The redirect uri included is not valid.
Supermarketサーバがoc-idに到達できず、ログイン中に500エラーを投げる
Supermarketサーバは、OAuth2ネゴシエーションを行っている最中、https経由で指定したchef_server_urlに到達できなければいけません。名前解決やファイアウォールルールによる、もっともよくある問題です。
Supermarketのコードはどこにありますか?
-
Supermarketのrailsアプリケーションはこちらです。
- すべてのSupermarketの問題はこちらに報告されます。
- SupermarketをOmnibusパッケージにビルドするためのコードはこちらです。
railsアプリケーションのデバグログを有効にするにはどうすればいいですか?
railsのメッセージが記録されないことはSupermarket Omnibusパッケージの既知の問題です。修正するには、現時点では手動操作が必要です。Supermarketサーバの/opt/supermarket/embedded/service/supermarket/config/environments/production.rbファイルの46行目の「config.log_level = :warn」を次のように修正します。
config.logger = Logger.new('/var/log/supermarket/rails/rails.log')
config.logger.level = 'DEBUG'
config.log_level = :debug
そしてsupermarket-ctl restart railsを実行してrailsサービスを再起動します。

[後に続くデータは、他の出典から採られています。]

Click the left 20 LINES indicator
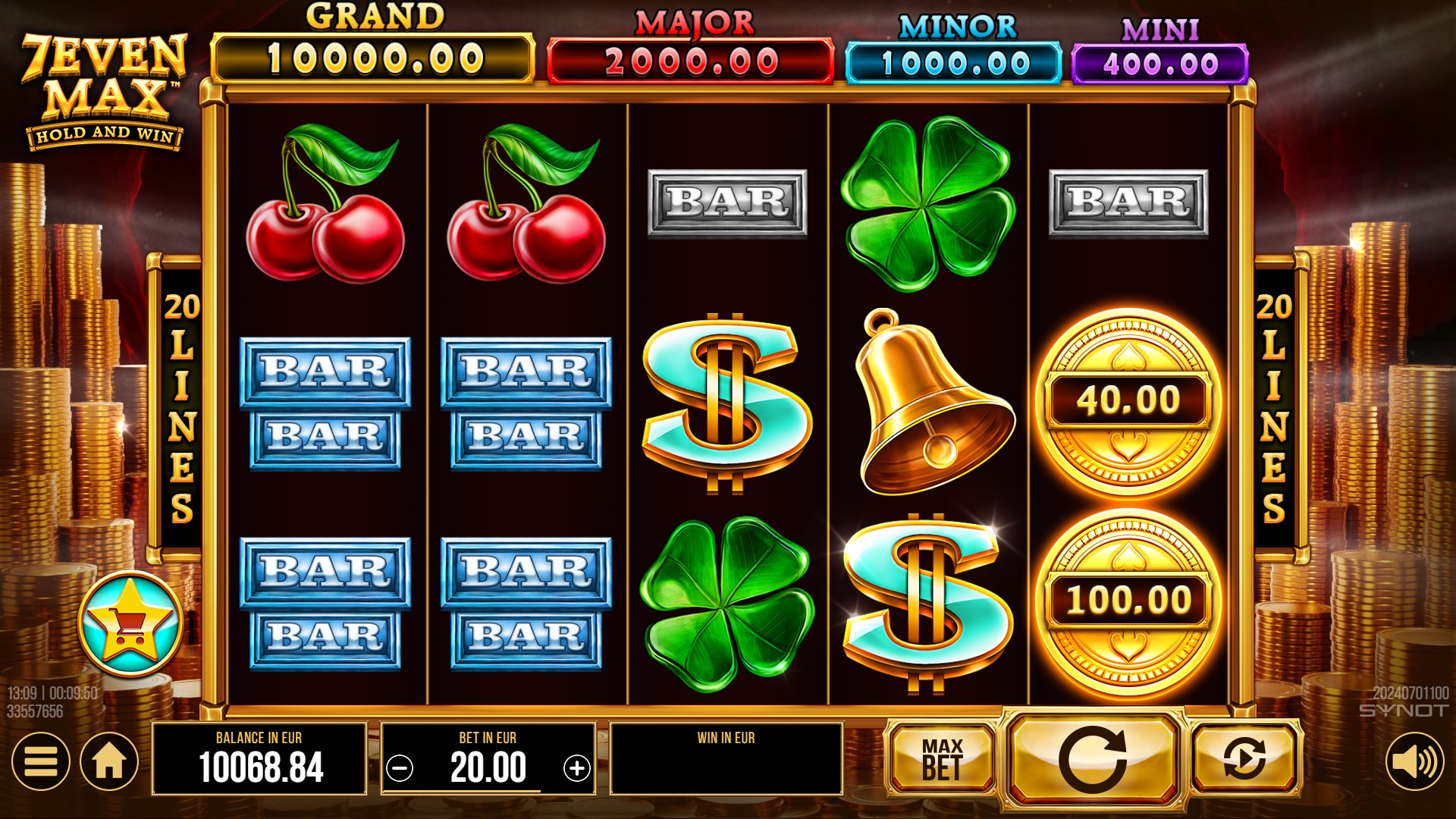This screenshot has height=819, width=1456. point(180,407)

プロキシの背後にいるので、packagecloudへの接続が失敗する
心配いりません! .kitchenl.local.ymlファイルに次のように追加します。
provisioner:
name: chef_zero
solo_rb:
http_proxy: http://192.168.1.1
https_proxy: http://192.168.2.2
Chef Omnibus Clientパッケージを毎回ダウンロード・インストールしなければいけないので、Test Kitchenが遅い
高速化のためのヒントです。
-
.kitchenl.local.ymlファイルに次を追加して、test-kitchenにOmnibusインストーラをキャッシュするように伝えます。
provisioner:
name: chef_zero
chef_omnibus_install_options: -d /tmp/vagrant-cache/vagrant_omnibus
- vagrant-cachierプラグインを使って、packagecloudのようにyum repoをキャッシュします。まずvagrant plugin install vagrant-cachierを実行し、次のように$VAGRANT_HOME/Vagrantfileを作成します。
Vagrant.configure("2") do |config|
config.vm.box = 'some-box'
if Vagrant.has_plugin?("vagrant-cachier")
config.cache.scope = :box
config.cache.enable :chef
config.cache.enable :apt
config.cache.enable :yum
config.cache.enable :gem
end
end